Pada saat yang sama, ketika berusaha untuk tetap bersaing dengan Manchester City di Liga Inggris, Liverpool juga bersaing melawan tim-tim top dari negara lain di Liga Champions Eropa. Dalam laga semifinal turnamen itu, Liverpool bisa membalas defisit tiga gol untuk mengalahkan Barcelona, salah satu tim sepakbola terbaik saat ini. Pada babak final Liga Champions 1 Juni nanti, Liverpool akan bertemu klub rivalnya di Premier League, Tottenham Hotspurs.
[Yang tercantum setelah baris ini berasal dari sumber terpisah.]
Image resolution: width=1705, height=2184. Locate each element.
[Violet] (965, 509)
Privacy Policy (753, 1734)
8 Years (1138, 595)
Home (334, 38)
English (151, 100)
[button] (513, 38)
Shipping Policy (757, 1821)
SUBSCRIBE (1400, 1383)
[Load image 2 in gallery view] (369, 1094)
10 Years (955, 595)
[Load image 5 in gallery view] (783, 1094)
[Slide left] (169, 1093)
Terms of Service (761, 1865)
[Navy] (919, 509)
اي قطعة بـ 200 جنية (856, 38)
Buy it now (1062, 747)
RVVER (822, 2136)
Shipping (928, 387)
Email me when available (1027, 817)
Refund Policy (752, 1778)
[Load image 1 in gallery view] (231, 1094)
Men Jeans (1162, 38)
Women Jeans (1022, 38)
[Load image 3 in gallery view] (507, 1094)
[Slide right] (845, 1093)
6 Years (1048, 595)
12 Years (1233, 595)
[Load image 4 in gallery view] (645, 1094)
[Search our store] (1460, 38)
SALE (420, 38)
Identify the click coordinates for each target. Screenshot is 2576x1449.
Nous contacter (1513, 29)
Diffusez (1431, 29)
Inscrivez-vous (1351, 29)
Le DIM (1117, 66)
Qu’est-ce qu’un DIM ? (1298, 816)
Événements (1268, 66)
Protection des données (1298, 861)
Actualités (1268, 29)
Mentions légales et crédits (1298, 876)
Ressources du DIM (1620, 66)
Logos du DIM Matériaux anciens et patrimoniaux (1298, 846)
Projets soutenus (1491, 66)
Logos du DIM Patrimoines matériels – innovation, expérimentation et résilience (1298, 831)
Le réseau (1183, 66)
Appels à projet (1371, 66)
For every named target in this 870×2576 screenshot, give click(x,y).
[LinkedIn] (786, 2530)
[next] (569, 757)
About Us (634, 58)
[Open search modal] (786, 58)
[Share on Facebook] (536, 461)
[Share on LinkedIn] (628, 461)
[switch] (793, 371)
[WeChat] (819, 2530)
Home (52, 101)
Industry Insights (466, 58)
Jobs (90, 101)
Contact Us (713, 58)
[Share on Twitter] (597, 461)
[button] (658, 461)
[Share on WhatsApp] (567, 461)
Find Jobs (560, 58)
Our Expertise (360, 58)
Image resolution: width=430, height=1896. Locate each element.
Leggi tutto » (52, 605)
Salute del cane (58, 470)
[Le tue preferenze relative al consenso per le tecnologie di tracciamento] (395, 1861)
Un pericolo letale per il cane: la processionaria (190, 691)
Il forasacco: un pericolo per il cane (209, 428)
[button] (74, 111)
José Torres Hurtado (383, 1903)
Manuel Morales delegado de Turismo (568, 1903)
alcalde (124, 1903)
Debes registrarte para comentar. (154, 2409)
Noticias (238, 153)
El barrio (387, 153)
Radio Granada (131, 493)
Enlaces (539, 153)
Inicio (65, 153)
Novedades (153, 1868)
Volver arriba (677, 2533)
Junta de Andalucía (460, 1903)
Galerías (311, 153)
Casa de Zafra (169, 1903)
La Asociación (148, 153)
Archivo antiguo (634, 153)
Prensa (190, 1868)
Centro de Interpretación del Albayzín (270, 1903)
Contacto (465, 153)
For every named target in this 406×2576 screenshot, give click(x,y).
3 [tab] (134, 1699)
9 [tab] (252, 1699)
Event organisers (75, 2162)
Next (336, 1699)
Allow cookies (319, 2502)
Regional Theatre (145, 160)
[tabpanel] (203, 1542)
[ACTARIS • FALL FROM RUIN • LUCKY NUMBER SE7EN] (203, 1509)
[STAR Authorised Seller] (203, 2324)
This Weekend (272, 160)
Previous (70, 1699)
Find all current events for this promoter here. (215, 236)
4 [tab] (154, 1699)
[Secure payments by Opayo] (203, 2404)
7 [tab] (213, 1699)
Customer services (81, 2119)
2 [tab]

Dibandingkan klub-klub besar lainnya, Liverpool sudah melibatkan analisis data ke dalam setiap keputusan yang diambilnya, dari soal perusahaan hingga taktik. Seberapa banyak kontribusinya dalam performa, sejauh ini masih sulit diukur. Tapi apa pun hasilnya di final, upaya yang dilakukan klub ini sudah mulai membuat angka-angka analisis lebih diterima di Inggris dan sekitarnya. Ketika lebih banyak klub mempertimbangkan untuk memperkerjakan analis tanpa latar belakang sepak bola untuk memperoleh keunggulan, musim yang dijalani Liverpool telah menjadi semacam penentuan atas praktik tersebut.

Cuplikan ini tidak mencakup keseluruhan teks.